5. Divide batter evenly between each 3-4-inch cake pans. Bake cakes on baking sheet at 350° F for 22-25 minutes. Check for doneness with a bounce back on cake when finger touched in center or use a toothpick inserted into center and it comes out with a few moist cooked crumbs. Chocolate can over-bake so be sure to check it at 22 minutes. Remove from oven and cool.
Note: If you just want to frost and decorate one 4″ cake, wrap the other 2 cakes in plastic wrap and place in freezer bag for up to 3 months. Instructions are for frosting one 4″ cake.
Make the Raspberry Buttercream- Makes enough for one 4″ layer cake
1.In large bowl of a stand mixer with paddle attachment (a hand mixer works great too with beater attachments) cream together softened butter at medium speed for 3 minutes before adding confectioner’s sugar. Scrape down sides and bottom of mixing bowl and off beater if necessary.
2. Add jam to butter, beat on medium low speed to blend. Add confectioner’s sugar, vanilla, milk and food gel drops. Beat on low speed until full combined and smooth. If you see air bubble, take a rubber spatula and push the frosting against the mixing bowl to remove, keep doing this until bubbles are gone. (bubbles means the frosting was mixed at a higher speed whipping air into the mixture). Beat mixture for 2-3 minutes for a medium smooth consistency, great for piping and frosting cakes.

Assembly
1.Chill one 4″ cake in freezer for 10 minutes, this will help slice the cake horizontally for layers. Place one layer on a 4″ round cake board using a small swipe of buttercream on the board and cake bottom to stick to the round cake board. Frost top of cake layer with buttercream, add second layer. With a thin coat of buttercream, crumb coat the cake.
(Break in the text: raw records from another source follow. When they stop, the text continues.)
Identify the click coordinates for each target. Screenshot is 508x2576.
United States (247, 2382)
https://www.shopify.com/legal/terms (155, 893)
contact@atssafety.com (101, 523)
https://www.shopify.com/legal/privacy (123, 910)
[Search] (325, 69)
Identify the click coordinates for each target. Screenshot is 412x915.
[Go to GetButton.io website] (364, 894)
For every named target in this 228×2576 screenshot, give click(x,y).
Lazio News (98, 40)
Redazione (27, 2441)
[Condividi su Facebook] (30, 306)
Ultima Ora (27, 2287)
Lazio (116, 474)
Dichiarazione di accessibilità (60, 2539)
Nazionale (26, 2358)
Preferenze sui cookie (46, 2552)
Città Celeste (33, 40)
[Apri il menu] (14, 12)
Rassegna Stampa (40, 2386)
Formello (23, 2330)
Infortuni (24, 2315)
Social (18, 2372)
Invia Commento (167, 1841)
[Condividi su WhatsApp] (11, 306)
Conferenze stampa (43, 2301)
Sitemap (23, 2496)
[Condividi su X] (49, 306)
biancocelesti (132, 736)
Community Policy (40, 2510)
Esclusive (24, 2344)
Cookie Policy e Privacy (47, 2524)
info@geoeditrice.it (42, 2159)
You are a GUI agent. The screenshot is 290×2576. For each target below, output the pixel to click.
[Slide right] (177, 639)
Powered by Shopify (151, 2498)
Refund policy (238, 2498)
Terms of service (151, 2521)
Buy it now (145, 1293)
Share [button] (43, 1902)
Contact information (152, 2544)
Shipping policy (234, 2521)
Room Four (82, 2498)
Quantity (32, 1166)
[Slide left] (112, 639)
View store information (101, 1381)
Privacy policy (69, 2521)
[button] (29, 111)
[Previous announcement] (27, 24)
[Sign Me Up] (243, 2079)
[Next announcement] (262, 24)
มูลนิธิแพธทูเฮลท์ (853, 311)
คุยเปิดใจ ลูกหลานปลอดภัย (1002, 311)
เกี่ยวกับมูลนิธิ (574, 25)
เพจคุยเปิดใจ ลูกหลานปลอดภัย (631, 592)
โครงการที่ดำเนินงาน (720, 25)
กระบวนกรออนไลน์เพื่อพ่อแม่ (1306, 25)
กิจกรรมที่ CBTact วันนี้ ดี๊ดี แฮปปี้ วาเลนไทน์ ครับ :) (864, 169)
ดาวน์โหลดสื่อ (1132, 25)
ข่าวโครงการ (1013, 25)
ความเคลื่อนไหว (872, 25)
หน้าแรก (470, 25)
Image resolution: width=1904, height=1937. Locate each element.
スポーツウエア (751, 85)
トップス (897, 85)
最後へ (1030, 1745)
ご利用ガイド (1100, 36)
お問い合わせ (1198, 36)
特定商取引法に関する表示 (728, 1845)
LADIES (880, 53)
Cool cake in freezer 15 or refrigerate 30 minutes to chill before final buttercream coat to set the frosting.
2.With remaining buttercream using an off set spatula frost and smooth sides and top of cake. To get a smooth finish, dip the off- set spatula in warm water, dry spatula and allow the warm blade smooth sides of cake and top.
3. Fill disposable piping bag with buttercream and tip 6 B, no need for a coupler is using this large tip. however use a coupler for smaller tip # 32. Pipe shell design around outer edge of cake. Sprinkle with decorative sprinkles. For bottom sides of cake, pour a small handful of sprinkles in your dominate hand, and gently press the sprinkles to the sides of the cake all around. I used Cupids Arrow Sprinkle Mix from Sprinklepop.com.
Tip: Use a large baking sheet to catch the runaway sprinkles when pressing on sides of cake. Place a small glass about 3″ in diameter on the baking sheet, place the cake on top of the glass. Sprinkle away!

7. Serve cake on a pretty 6″ cake stand or as desired.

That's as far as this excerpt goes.